Output was flat at 50.0, while sub-indexes for new orders and new export orders improved modestly but still remained in contraction territory.
Goldman Sachs economist Yuting Yang noted that although the sector continued to lose steam, Beijing may resist announcing major stimulus until at least the first quarter of 2025. “This year’s growth target appears broadly achievable,” the research note said. China has set its 2025 GDP growth goal at around 5%.
Traditional Growth Engines Lose Steam
China’s two long-standing levers for boosting economic activity—manufacturing for export and state-led infrastructure spending—have both weakened. A slowing global economy, a prolonged property downturn, and mounting local government debt have limited Beijing’s ability to rely on heavy investment or external demand to lift growth. These constraints have renewed calls for structural reforms aimed at fixing long-standing imbalances in household consumption and local government financing.

RECORDS PROVIDED:
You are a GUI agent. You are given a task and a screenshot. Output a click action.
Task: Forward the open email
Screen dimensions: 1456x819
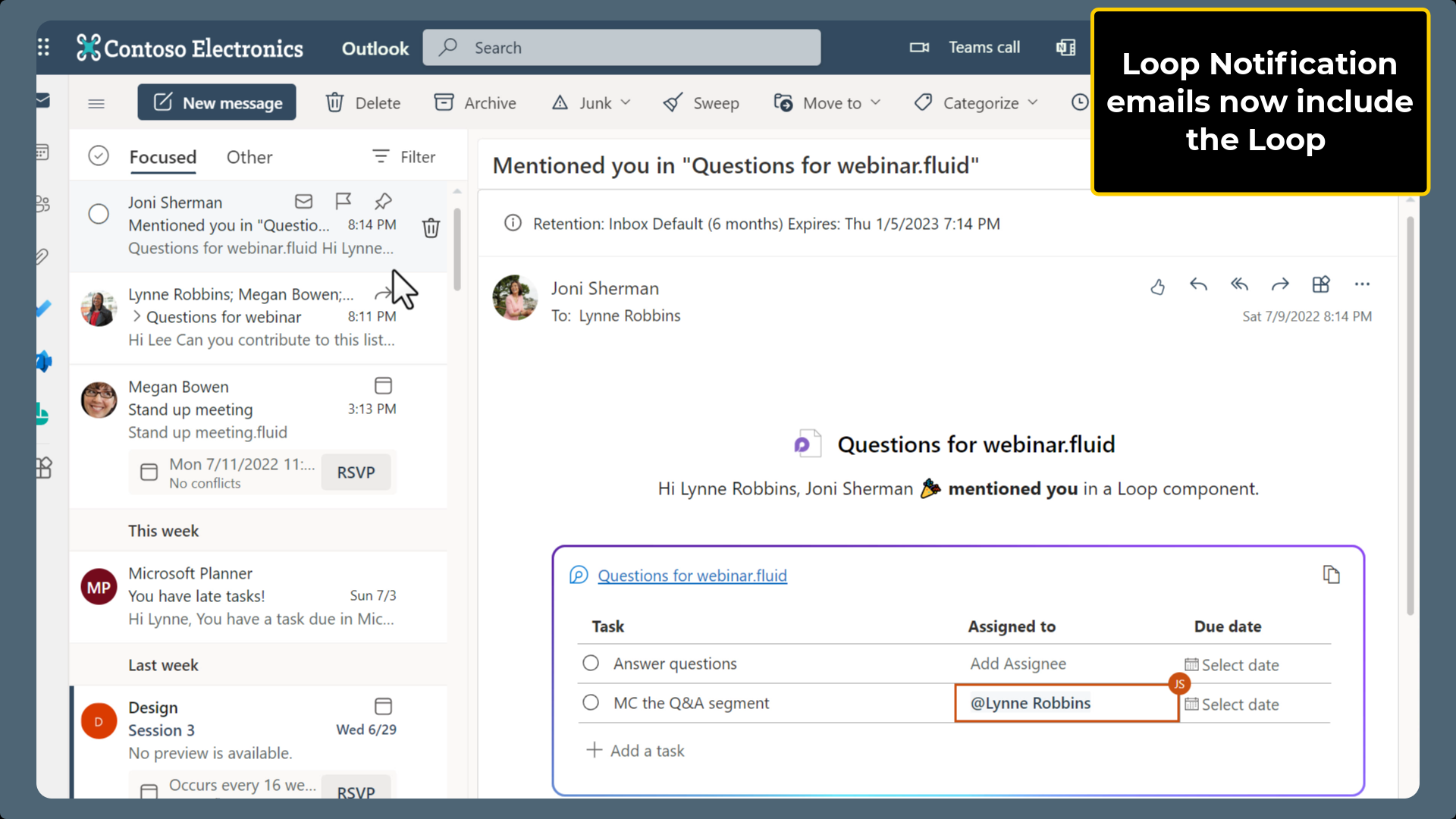(x=1280, y=284)
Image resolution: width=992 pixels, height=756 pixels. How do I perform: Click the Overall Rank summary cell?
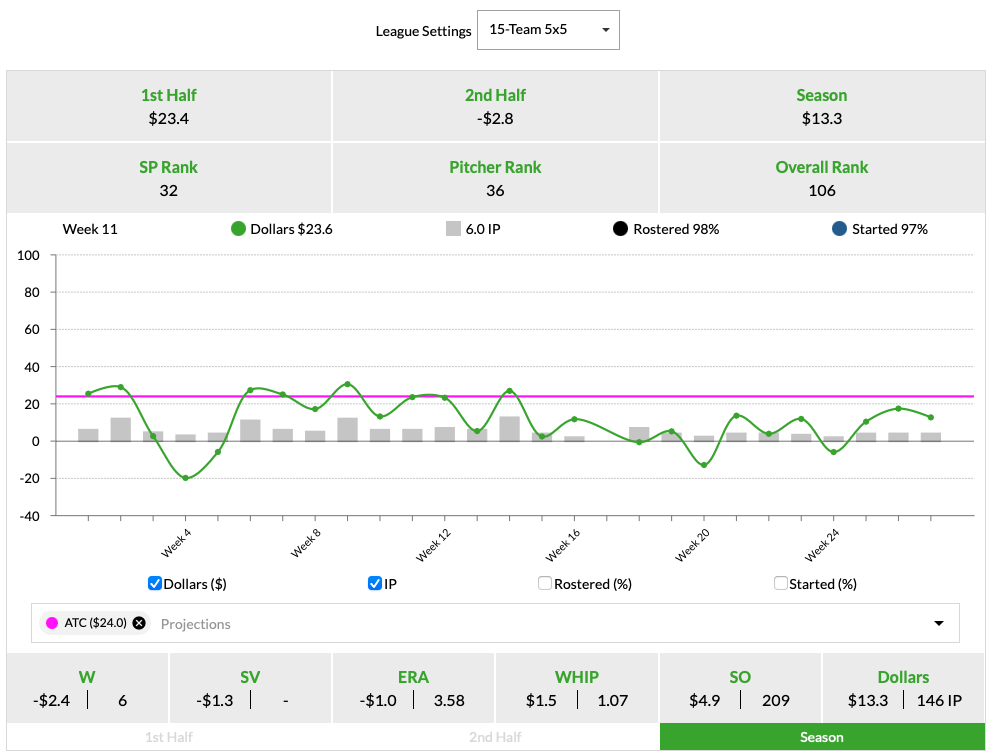822,178
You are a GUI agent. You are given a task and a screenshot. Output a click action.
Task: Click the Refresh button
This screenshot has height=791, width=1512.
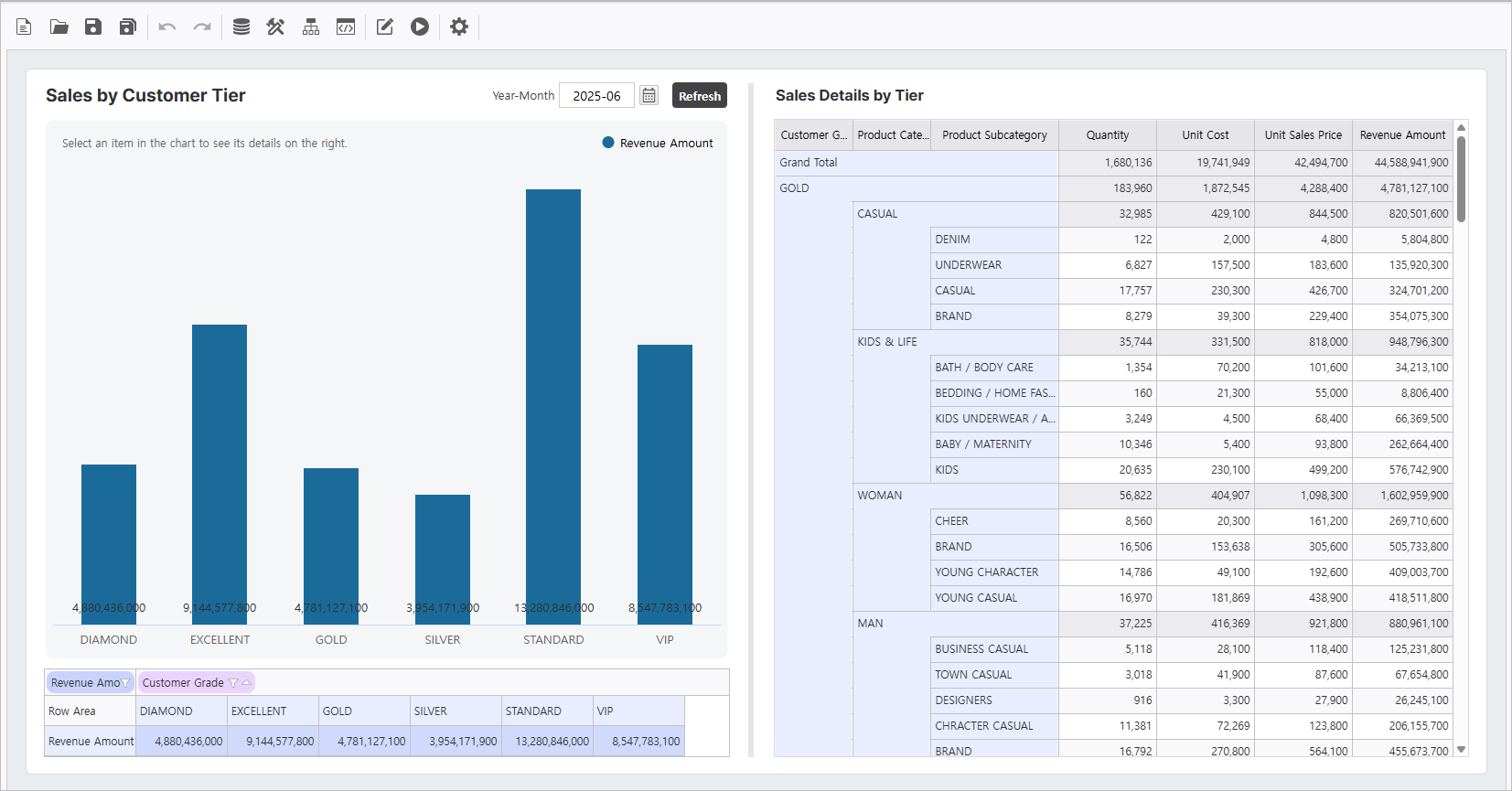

WHAT THIS EXERCISE ASKS:
1. Answer these questions from the excerpt on China's economy:
(a) At what level was output?
(b) Which two long-standing levers for boosting economic activity have weakened?
(c) Which economist noted that Beijing may resist announcing major stimulus?
2. From the excerpt on China's economy, print the part that opens with the words containing "Output was flat" and closes with "at around 5%.".
3. Write what follows the final sentence of the excerpt on China's economy.
The rows were drawn from a different source than the text.

ANSWERS TO THE PROBLEMS:
1.
(a) Output was flat at 50.0.
(b) Manufacturing for export and state-led infrastructure spending.
(c) Goldman Sachs economist Yuting Yang.

2.
Output was flat at 50.0, while sub-indexes for new orders and new export orders improved modestly but still remained in contraction territory.
Goldman Sachs economist Yuting Yang noted that although the sector continued to lose steam, Beijing may resist announcing major stimulus until at least the first quarter of 2025. “This year’s growth target appears broadly achievable,” the research note said. China has set its 2025 GDP growth goal at around 5%.

3.
Still, there were some pockets of resilience. The PMI for small manufacturing firms rose to 49.1, a six-month high. According to Tianchen Xu, senior economist at the Economist Intelligence Unit, the improvement may reflect a degree of export resilience and the recent reduction of high U.S. tariffs by President Donald Trump.
Services Sector Cools as Holiday Effect Fades
The broader non-manufacturing PMI—which covers services and construction—slipped into contraction for the first time since December 2022, falling to 49.5 from 50.1.
Services activity dropped below 50 for the first time since September 2024, dragged down by cooling demand after October’s holiday boost faded.
“The business activity index for real estate and household services sectors both fell below 50, indicating subdued market activity,” said NBS statistician Huo Lihui.
Despite the slowdown, service providers remain optimistic. The sub-index measuring business expectations climbed to 55.9, suggesting companies anticipate an improvement in the months ahead.
Beijing Eyes Consumption Push Amid Trade Pressures
Policymakers have publicly acknowledged the need for reforms to tackle chronic supply–demand mismatches, strengthen household spending power, and address the debt burden weighing heavily on many provinces—some with economies comparable to entire nations.
But such reforms carry political and social risks, especially at a time when Trump's ongoing trade war has intensified external pressure on China’s economy.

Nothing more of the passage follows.